I think the example has merit (of course I
would, since I posted it.

) Both cast spells, and one class gets those spells
very late. It doesn't make them any more powerful. As a rule, a later ability does not need to be more powerful than an early one, and classes can get the
same ability at unequal levels, without the power level being affected at all.

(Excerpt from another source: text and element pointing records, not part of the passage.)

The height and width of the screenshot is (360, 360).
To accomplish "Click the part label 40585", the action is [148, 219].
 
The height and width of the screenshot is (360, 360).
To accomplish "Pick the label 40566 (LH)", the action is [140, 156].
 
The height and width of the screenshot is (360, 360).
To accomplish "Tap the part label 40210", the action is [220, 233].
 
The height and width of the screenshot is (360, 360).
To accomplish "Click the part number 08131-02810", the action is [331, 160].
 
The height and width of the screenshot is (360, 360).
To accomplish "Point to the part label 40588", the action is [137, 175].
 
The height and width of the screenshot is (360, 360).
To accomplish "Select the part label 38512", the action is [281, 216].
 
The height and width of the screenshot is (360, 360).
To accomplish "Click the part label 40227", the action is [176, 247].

Back to the HIPS vs TS debate, I feel liquid sabre's examples make the point excellently. TS cannot see the ranger as it is not xray vision. However, shadows have no substance so the (su) ability of the dancer to HIPS is inevitably using some form of magic/illusion/misdirection/concealment to allow them to hide. I don't see how the intent can be anything but this,
My point, and thus my stance, is that
True Seeing does not negate all magical concealment, nor all magical misdirection. It ignores the concealment granted by darkness or magical darkness. HiPS requires shadows be present, it does not depend on the concealment of those shadows to function. It's just as possible that the Shadowdancer shifts partially into the Plane of Shadow, just enough to have his visible form flicker out of view for a bit. Does
True Seeing thwart this? Not at all.
You could also envision the Shadowdancer as drawing on the substance of the Plane of Shadow to create a small "smoke-bomb" of quasi-real Shadow stuff. Just as the Shadow Conjuration/Evocation spells can create objects and creatures that are 20% real, so too would this "shadow smoke" be 20% real. But that's enough to foil TS, which cannot penetrate fog-like barriers,
including magical ones, so long as they are actually Conjurations, and not Illusions.
If the DM rules that HiPS is dependent on the shadows actually providing concealment (which would be a narrower view than the ability description itself supports, but not entirely unfounded and certainly fitting with the flavor of the class,) then yes, one could further rule that, because HiPS requires the concealment of the shadows, and that concealment is negated by
True Seeing, then HiPS is trumped by TS.
I don't believe HiPS is dependent on the concealment of the shadows, and therefore it is not thwarted by
True Seeing.
especially as the ability is specifically a supernatural and therefore magical one. (If this is where the disagreement is arising, then I would be interested to hear how those with differing views imagine the dancer making use of their ability-ie what does the dancer actually do in order to HIPS?)
I mentioned a possible description above, but note that I do not think the magical nature of HiPS (which is beyond dispute, really. Sure, the ability allows mundane hiding, but it's a
magical ability that allows mundane hiding,) is itself enough to render it vulnerable to TS. TS does not foil any magical deception. It's very specific on those magical deceptions that are vulnerable to it.